NASA has recently released two spectacular video simulations of black holes, a feat that required the generation of a massive ten terabytes of data. These jaw-dropping visualizations were created by NASA scientists Jeremy Schnittman and Brian Powell using the Discover supercomputer at the NASA Center for Climate Simulation. The project utilized a mere 0.3% of Discover's 129,000 processors. NASA estimates that it would take an average laptop working at full capacity up to ten years to produce the same results.
From NASA:
The destination is a supermassive black hole with 4.3 million times the mass of our Sun, equivalent to the monster located at the center of our Milky Way galaxy. To simplify the complex calculations, the black hole is not rotating.
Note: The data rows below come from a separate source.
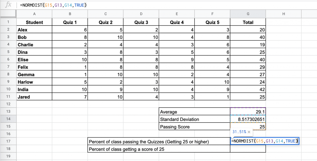317x161 pixels.
Task: Click the empty cell beside the score-of-25 label
Action: [248, 149]
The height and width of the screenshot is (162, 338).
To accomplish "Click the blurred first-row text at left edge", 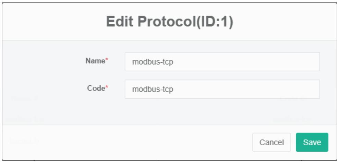I will click(23, 119).
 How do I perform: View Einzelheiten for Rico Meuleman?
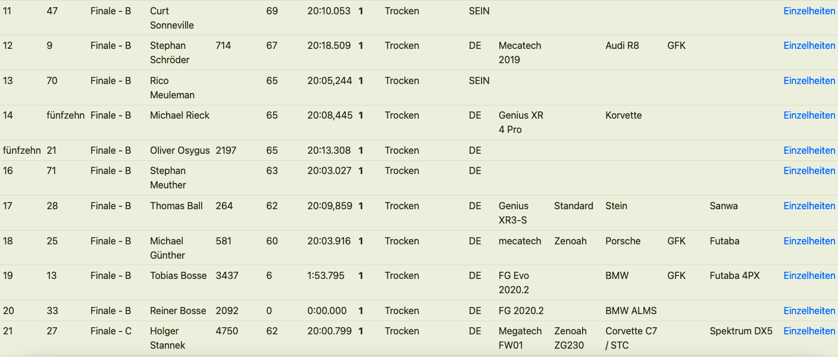click(809, 81)
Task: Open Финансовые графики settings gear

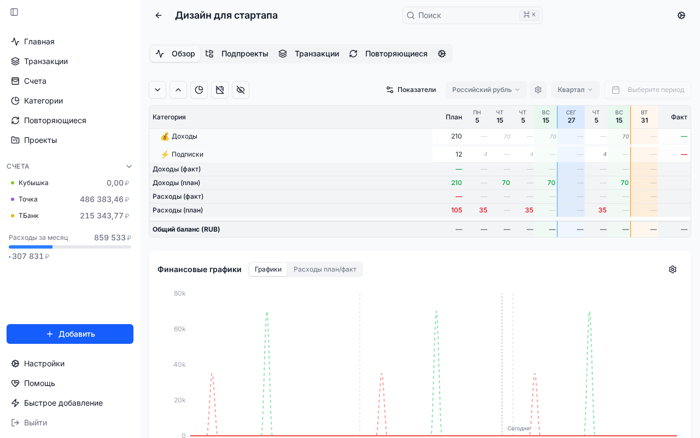Action: point(673,269)
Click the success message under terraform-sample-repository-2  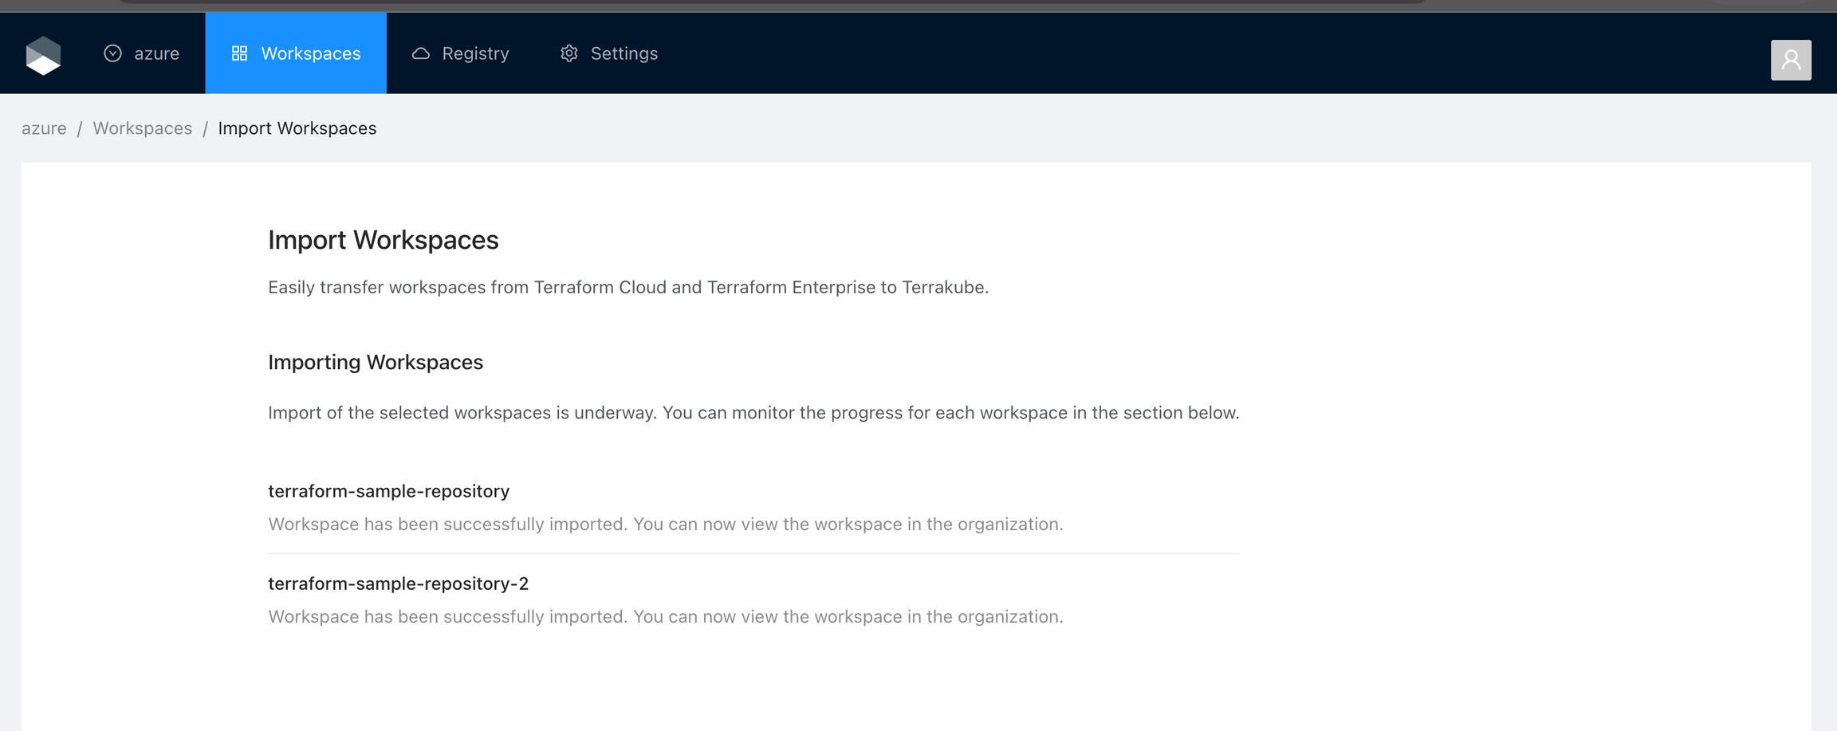[x=665, y=617]
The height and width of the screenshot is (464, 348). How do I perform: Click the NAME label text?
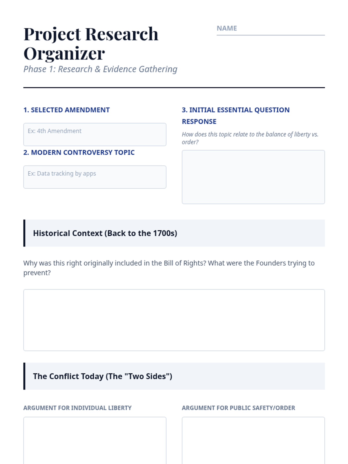227,28
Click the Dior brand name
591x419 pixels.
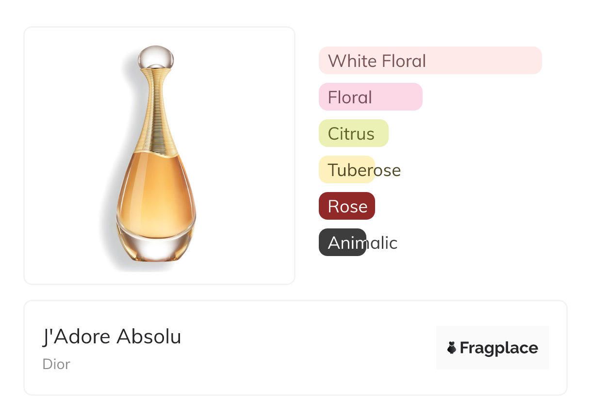tap(56, 364)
A flat, swirling cloud of hot, glowing gas called an accretion disk surrounds the black hole and serves as a visual reference during the fall. So do glowing structures called photon rings, which form closer to the black hole from light that has orbited it one or more times. A backdrop of the starry sky as seen from Earth completes the scene.
First up is a voyage into a black hole. The camera approaches the black hole, orbits briefly, and then crosses the event horizon and meets its end.
The second video simulates a camera, or lucky astronaut, missing the event horizon and slingshotting back out. The flyby may be less exciting, but on the other hand, it is survivable, unlike crossing the event horizon, which results in spaghettification – a fantastic word for a very unpleasant fate.
I highly recommend watching these on a VR headset.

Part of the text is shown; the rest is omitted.